» **Consigne A**
Recopiez mot pour mot le passage de l'extrait sur les inhumations à Teurtheville compris entre « Le Seigneur du » et « dans la nef. », ces deux segments inclus.

» **Extrait cité**
Précisons que le Chœur est réservé à l’élite de la noblesse locale et que l’inhumation dans la chapelle de la sainte Vierge est soumise à l’autorisation des patrons de la paroisse.
Année 1701
28 décès
14 au cimetière
5 dans la nef
3 dans la chapelle saint Jacques
5 allée du bas
1 allée du haut
50% d’inhumation dans l’église
Année 1702
18 décès
9 au cimetière
4 dans la nef
1 allée du bas
1 chapelle saint Jacques
1 chapelle de la vierge
1 dans le chœur
1 église sans précision
50% d’inhumation dans l’église
Année 1703
25 décès
13 au cimetière
3 dans la nef
1 Allée chapelle saint Jean
5 allée du haut
2 allée du bas
1 chœur
48% d’inhumation dans l’église.
Année 1704
25 décès
15 au cimetière
3 dans la nef
2 chapelle saint Jacques
1 chapelle de la Vierge
1 allée du bas
3 allée du haut
40% dans l’église
Année 1705
47 décès
30 au cimetière
10 dans la nef
4 allée du bas
1 allée du haut
1 chapelle Saint Jacques
1 sous le portail
36% dans l’église
Comme on peut le voir dans cette énumération l’habitude d’enterrer ses morts à l’église est bien ancrer dans ce village et l’on peut en conclure que seuls les plus pauvres avaient le droit à la fosse commune du cimetière.
Les habitudes perdureront comme l’indique les chiffres suivants mais diminueront de décennie en décennie
Année 1720
52% dans l’église
Année 1730
29% dans l’église
Année 1740
28% dans l’église
Année 1750
5% dans l’église
Année 1760
15% dans l’église
Année 1770
20% dans l’église
Comme on peut le voir une nette diminution au milieu du siècle puis une remontée juste avant les ordonnances royales interdisant les enterrements dans les églises.
Les dernières inhumations dans l’église de Teurtheville auront lieu en 1777 et seront au nombre de 3.
Le Seigneur du lieu sera enterré dans le chœur , une personne remarquable nommée Suzanne Peronelle sous le portail et un personnage dont l’action nous est inconnue dans la nef.

» **Consigne B**
Transcrivez à l'identique les lignes des entrées situées entre celle qui contient « 831x671 pixels. Task: Click » et celle qui contient « Looking at the », toutes deux comprises. N'y reproduisez pas les images.

» **Entrées affichées**
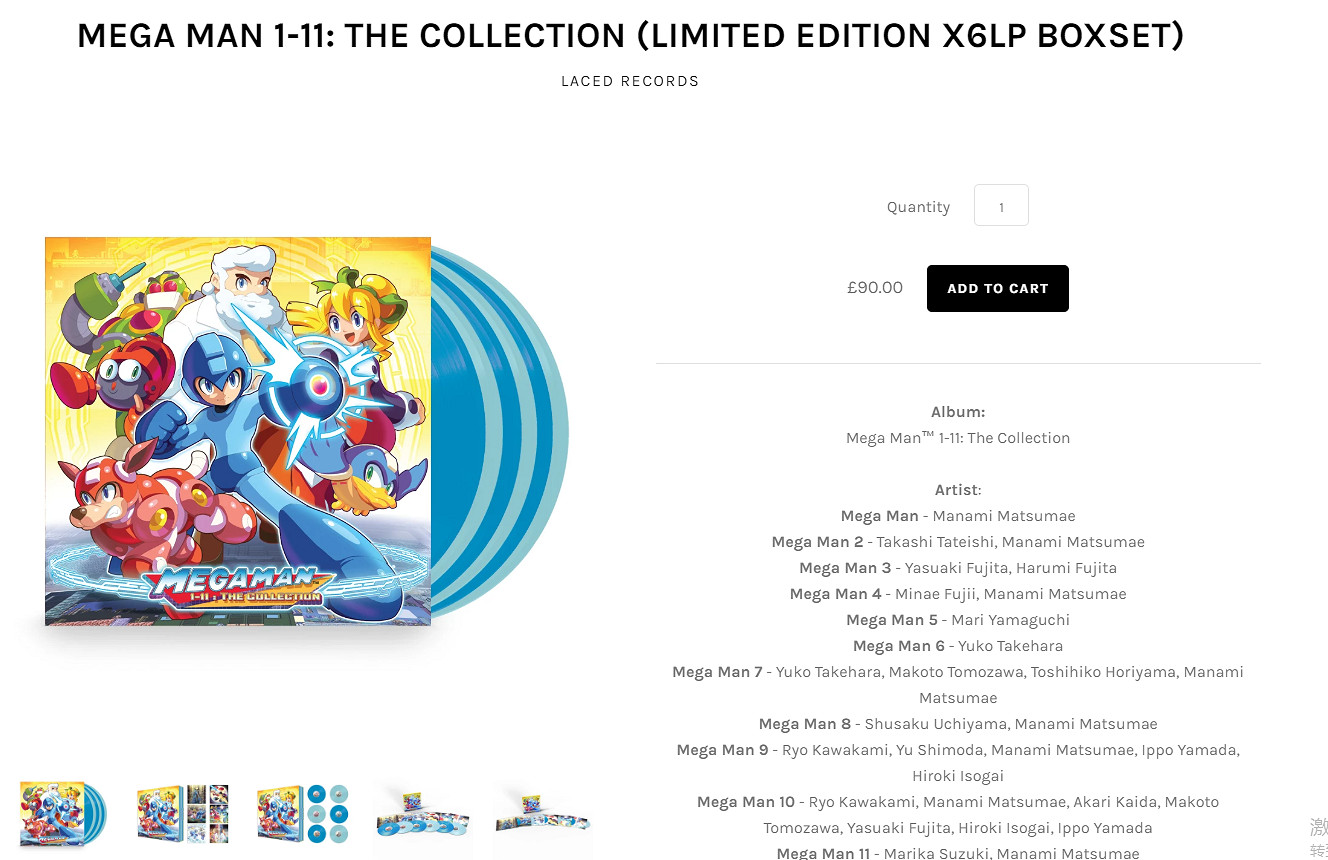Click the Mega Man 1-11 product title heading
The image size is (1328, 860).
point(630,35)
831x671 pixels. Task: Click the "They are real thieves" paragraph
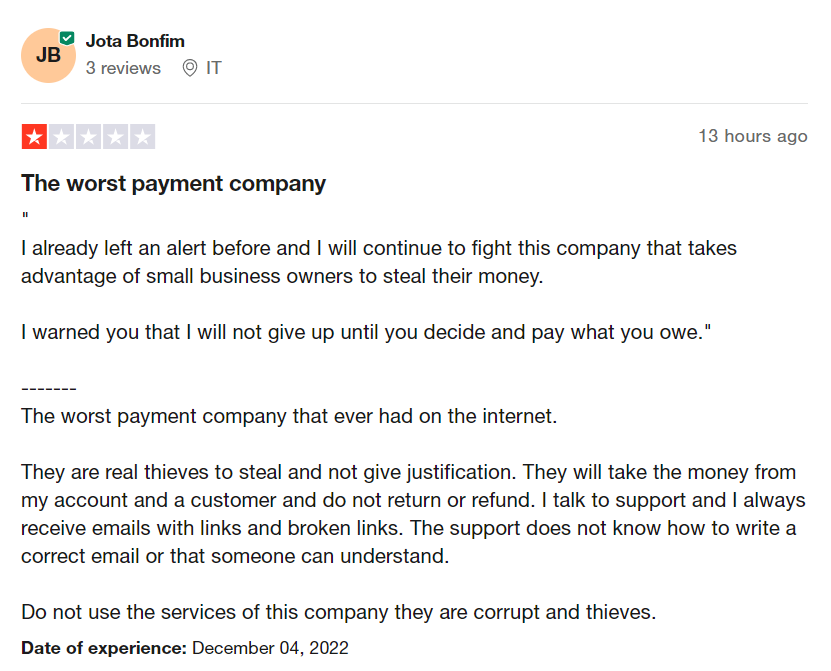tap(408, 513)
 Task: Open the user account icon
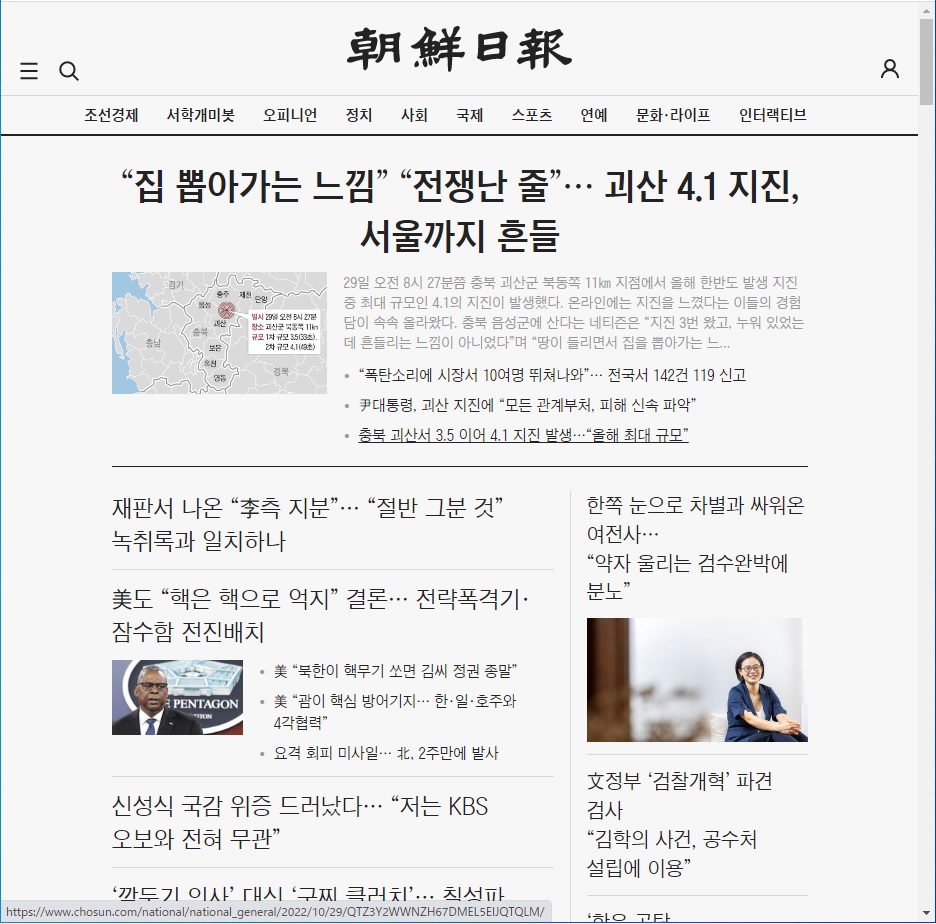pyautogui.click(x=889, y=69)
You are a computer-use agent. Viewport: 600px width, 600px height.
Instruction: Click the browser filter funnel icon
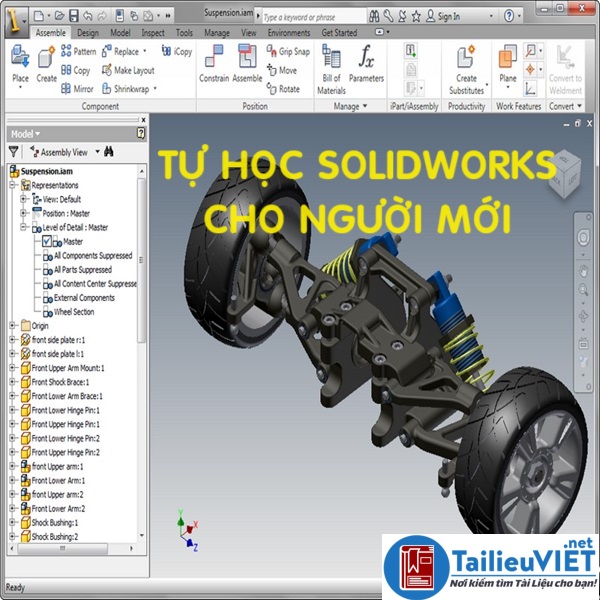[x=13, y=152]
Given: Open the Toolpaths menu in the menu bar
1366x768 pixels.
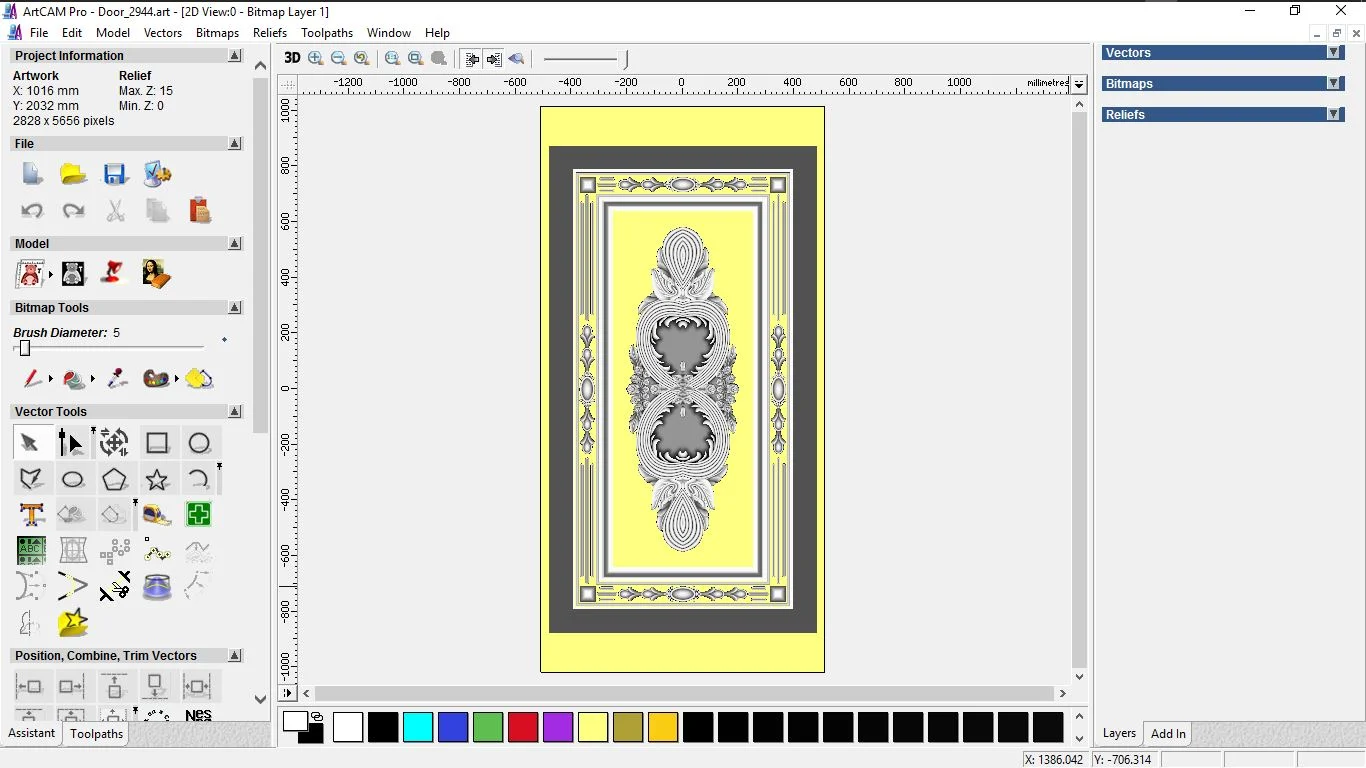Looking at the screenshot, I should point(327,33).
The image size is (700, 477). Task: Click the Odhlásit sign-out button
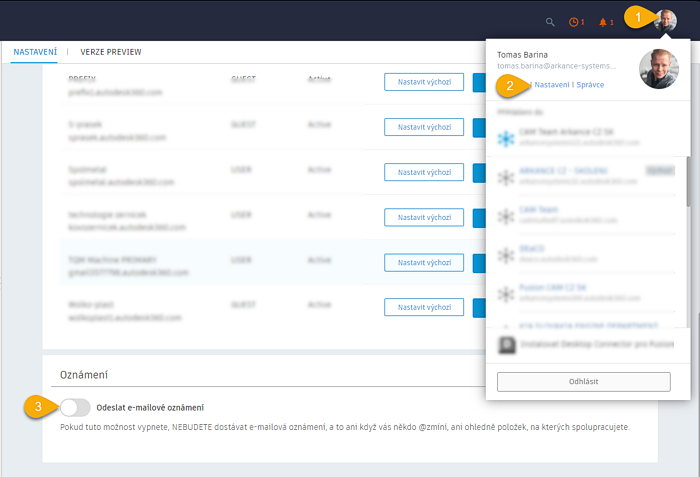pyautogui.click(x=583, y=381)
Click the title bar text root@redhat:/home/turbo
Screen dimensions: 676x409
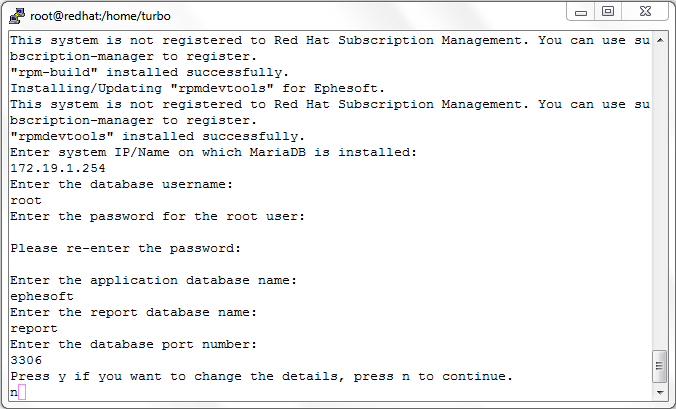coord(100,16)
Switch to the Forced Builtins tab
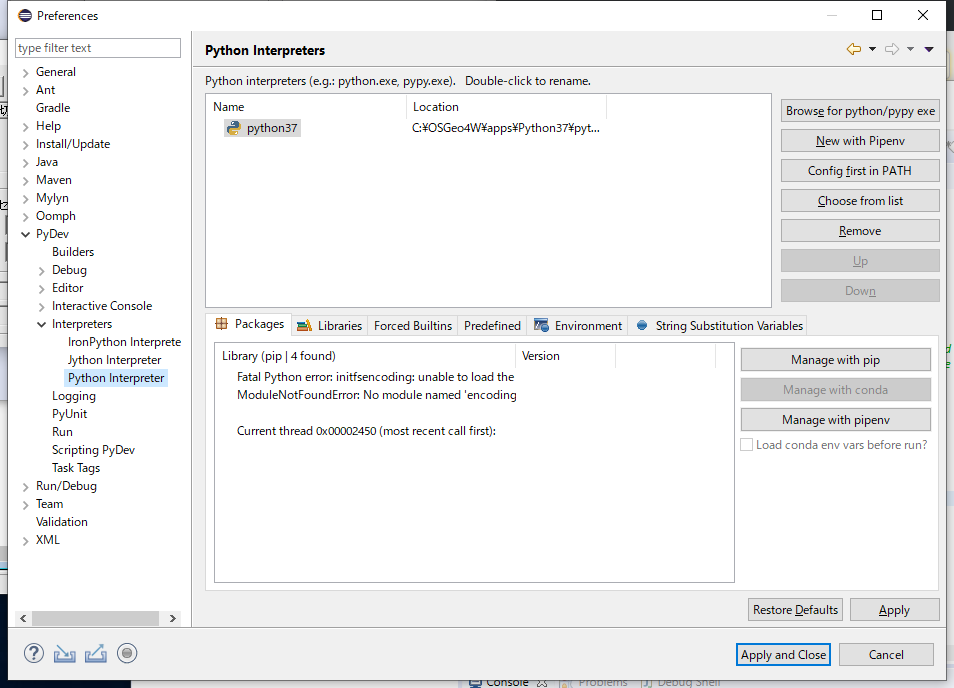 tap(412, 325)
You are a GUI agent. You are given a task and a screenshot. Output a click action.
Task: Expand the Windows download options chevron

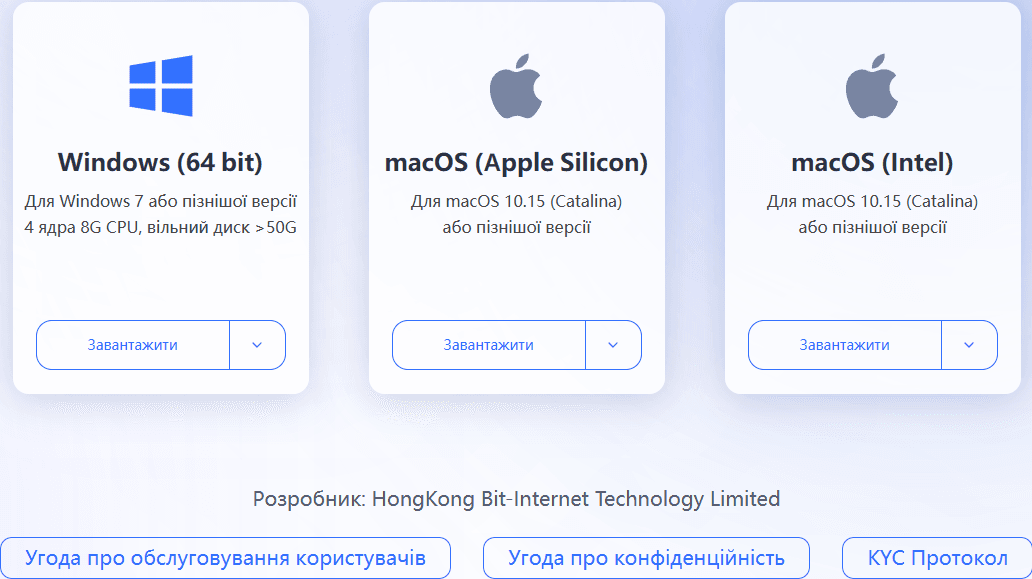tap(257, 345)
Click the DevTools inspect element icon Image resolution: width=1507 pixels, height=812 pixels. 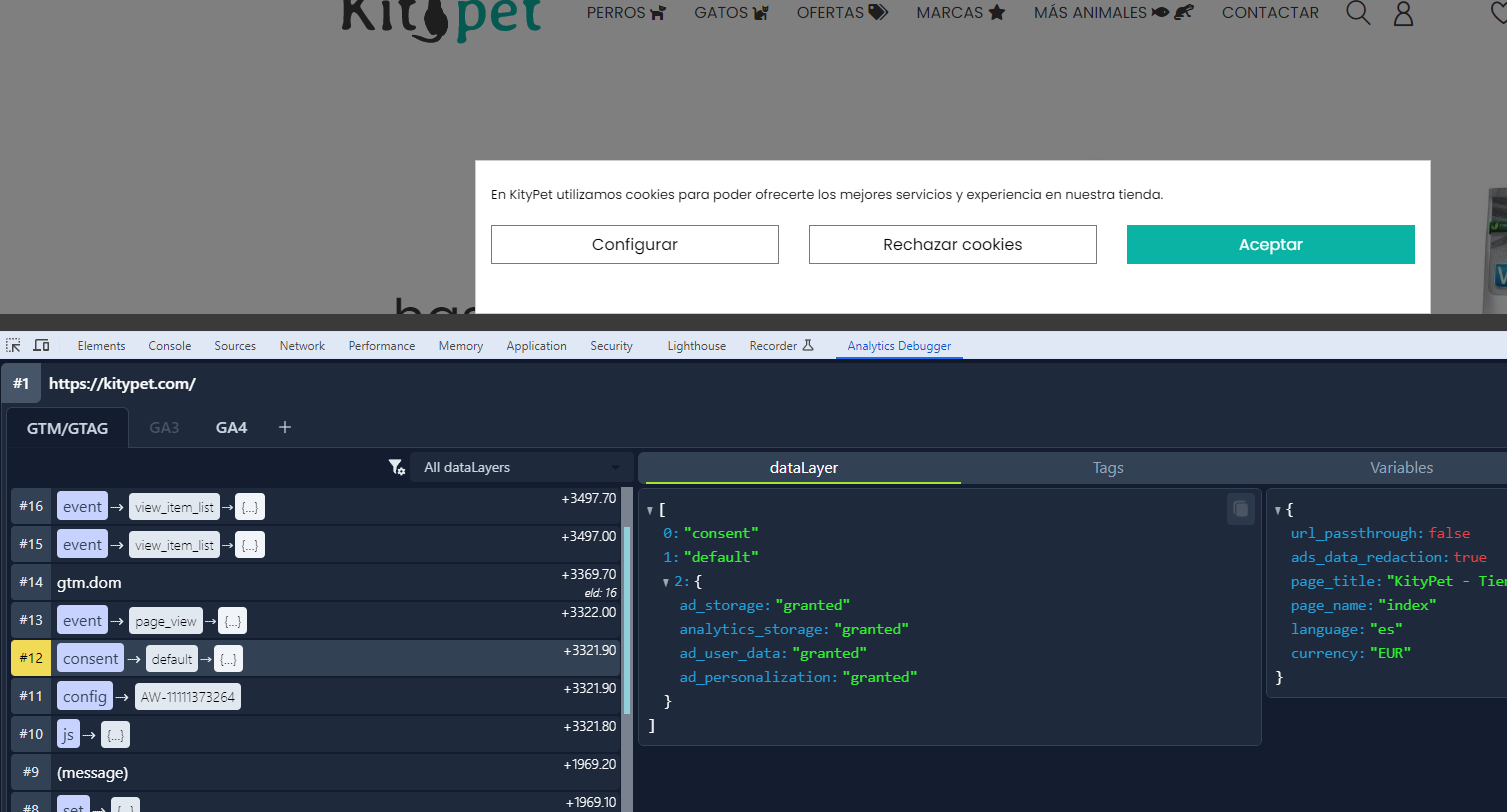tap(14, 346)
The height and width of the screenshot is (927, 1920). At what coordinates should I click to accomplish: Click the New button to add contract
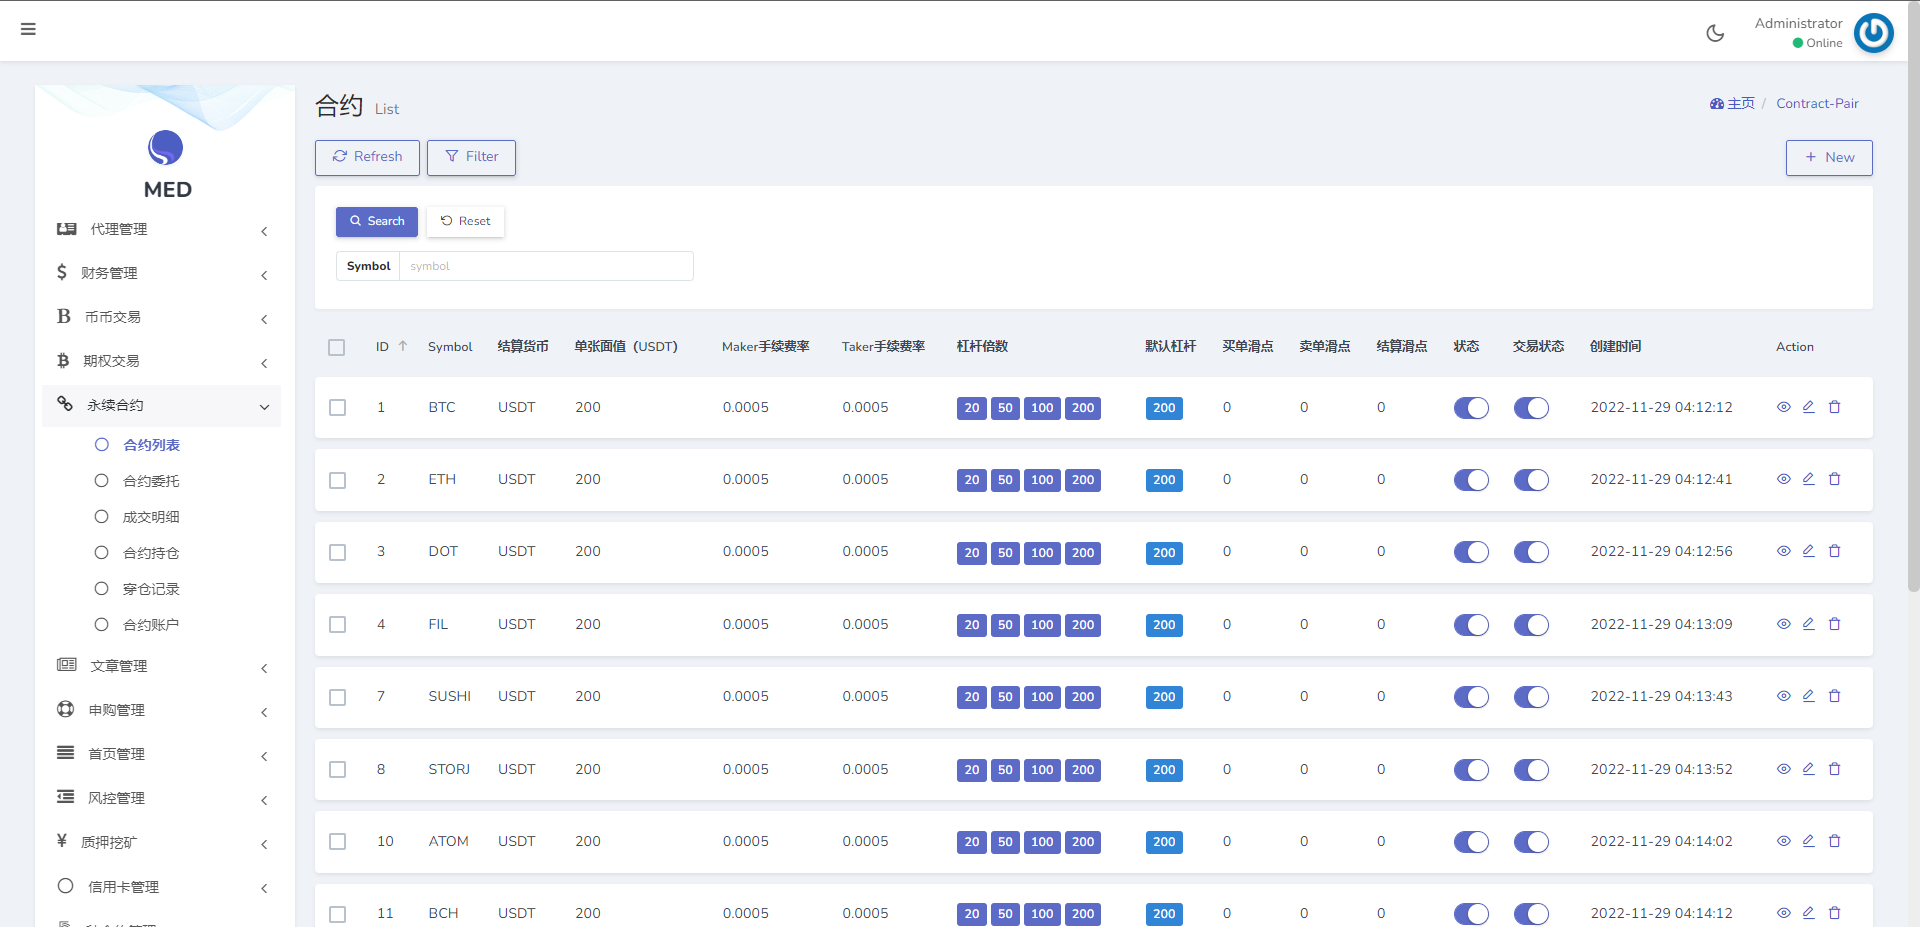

» **Réponse A**
Le Seigneur du lieu sera enterré dans le chœur , une personne remarquable nommée Suzanne Peronelle sous le portail et un personnage dont l’action nous est inconnue dans la nef.

» **Réponse B**
831x671 pixels. Task: Click the "They are real thieves" paragraph
tap(408, 513)
 Task: Open the user account icon
pyautogui.click(x=889, y=69)
You are a computer-use agent. Viewport: 600px width, 600px height.
Instruction: Click the browser filter funnel icon
[x=13, y=152]
Given: Open the Toolpaths menu in the menu bar
1366x768 pixels.
Looking at the screenshot, I should point(327,33).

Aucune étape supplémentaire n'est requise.